● Work instruction
Exact repetition is required: output every record in full.

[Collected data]
*** Block opens ***

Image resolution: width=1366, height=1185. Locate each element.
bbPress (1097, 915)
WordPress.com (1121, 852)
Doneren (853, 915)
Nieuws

*** Block closes ***

● Answer to the problem
Image resolution: width=1366, height=1185. Locate each element.
bbPress (1097, 915)
WordPress.com (1121, 852)
Doneren (853, 915)
Nieuws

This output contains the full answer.